Under the 1982 United Nations Convention on the Law of the Sea (LOSC), coastal States have sovereign rights to explore, exploit, conserve, and manage the living resources of the 200 nautical mile exclusive economic zone (EEZ). However, nearly forty years after the adoption of the LOSC , there is still a great deal of uncertainty about the nature and extent of these sovereign rights. This book examines the ways in which coastal States can exercise authority on the basis of their sovereign rights over living resources in the EEZ. It explores the key concepts of ‘fishing’ and ‘fishing related activities’ to establish what vessels and which activities can be regulated by coastal States, canvasses the criteria and conditions that coastal States can apply as part of regulating foreign access to their resources, and considers the regulation of unlicensed foreign fishing vessels in transit through the EEZ. It also examines the way in which such regulations can be enforced within the EEZ and the circumstances under which enforcement can take place beyond the EEZ following hot pursuit. Based on its review and analysis of the practice of 145 coastal States, the book identifies the contemporary ‘extent’ of coastal State jurisdiction over living resources in the EEZ and proposes a formulation of the underlying and enduring ‘nature’ of that jurisdiction which could be applied to resolve future jurisdictional challenges in the EEZ. 

Exclusive offer: For 30% off the purchase price of the book, use the code ALAUTHC4 at checkout on the OUP website.


  • Dr Camille Goodman »

    Camille Goodman

    Dr Camille Goodman is a Senior Lecturer at the Australian National Centre for Ocean Resources and Security (ANCORS) at the University of Wollongong, and a Visiting Fellow at the ANU College of Law. From 2005 to 2020, Camille worked at the Commonwealth Attorney-General’s Department, providing legal and policy advice to the Australian Government, with a particular focus on law of the sea and international fisheries law.
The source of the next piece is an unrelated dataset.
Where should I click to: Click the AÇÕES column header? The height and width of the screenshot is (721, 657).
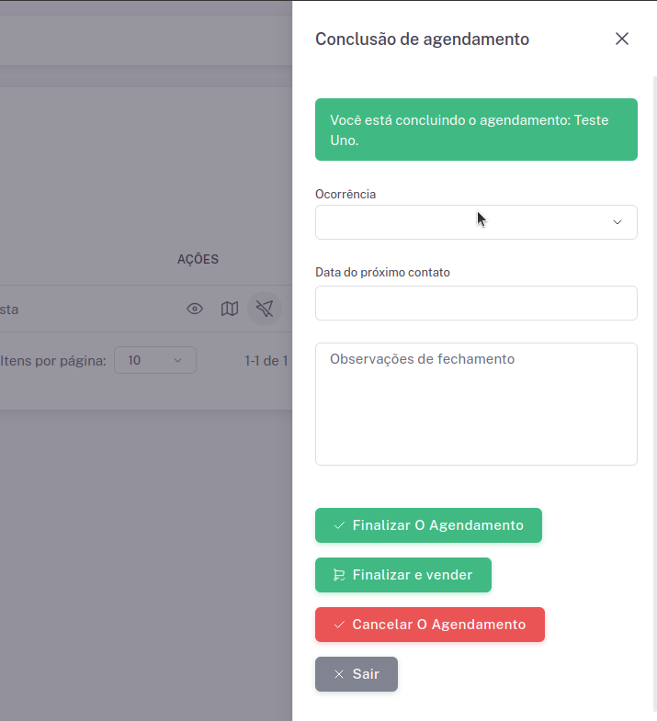(198, 259)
Her first book, Coastal State Jurisdiction Over Living Resources in the Exclusive Economic Zone, was published by OUP in November 2021. Camille holds a PhD in law from the Australian National University, a Master of Maritime Studies from the University of Wollongong, and BA and LLB (Hons) degrees from the University of Adelaide.
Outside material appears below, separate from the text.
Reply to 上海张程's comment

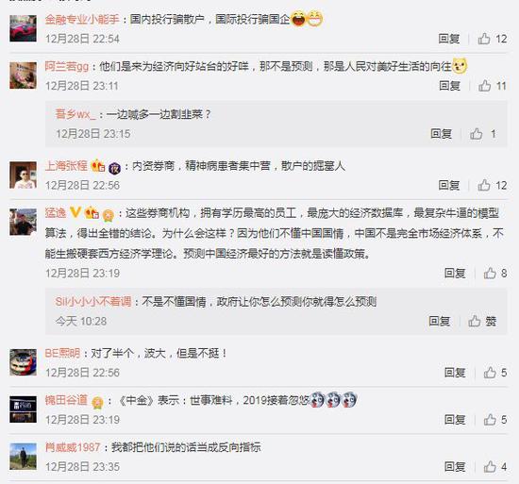point(449,186)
  • Professor Tim Stephens »

    Tim Stephens is Professor of International Law at the University of Sydney Law School. He teaches and researches in public international law, with his published work focussing on the international law of the sea, international environmental law and international dispute settlement. Tim’s major publications include The International Law of the Sea (Hart, 2010, 2016, co-authored with Donald R Rothwell), and International Courts and Environmental Protection (Cambridge University Press, 2009). He holds a PhD in law from the University of Sydney, an M.Phil in geography from the University of Cambridge, and BA and LLB degrees (both with Honours) from the University of Sydney. He is a Fellow of the Australian Academy of Law.

  • Sue Robertson »

    Sue Robertson

    Sue Robertson is the First Assistant Secretary of the International Division and Head of the Office of International Law at the federal Attorney-General’s Department. Sue has more than 15 years’ experience in advising on international law and legal policy at the Attorney-General’s Department and the Department of Foreign Affairs and Trade—including as the legal adviser at Australia’s mission to the United Nations in New York—and at the United Nations, including UNDP, DPKO and UNHCR. She has practiced across international law in the use of force, international humanitarian law, trade and investment dispute litigation and the law of the sea, building teams that produce first-rate advice and solutions to complex international law and policy problems. Sue is a graduate of the University of Melbourne (LLB) and the Australian National University (LLM).

  • Henry Burmester AO QC »

    Mr Henry Burmester AO, QC is a former Australian Government international lawyer who spent a significant part of his career working on law of the sea issues.  He was a member of the Australian delegation to the Third United Nations Conference on the Law of the Sea Conference in 1979-80. He also worked on fisheries agreements and delimitation negotiations with Papua New Guinea and Indonesia. He appeared as counsel for Australia in the Southern Bluefin Tuna and Whaling cases and has been an arbitrator under the Law of the Sea Convention.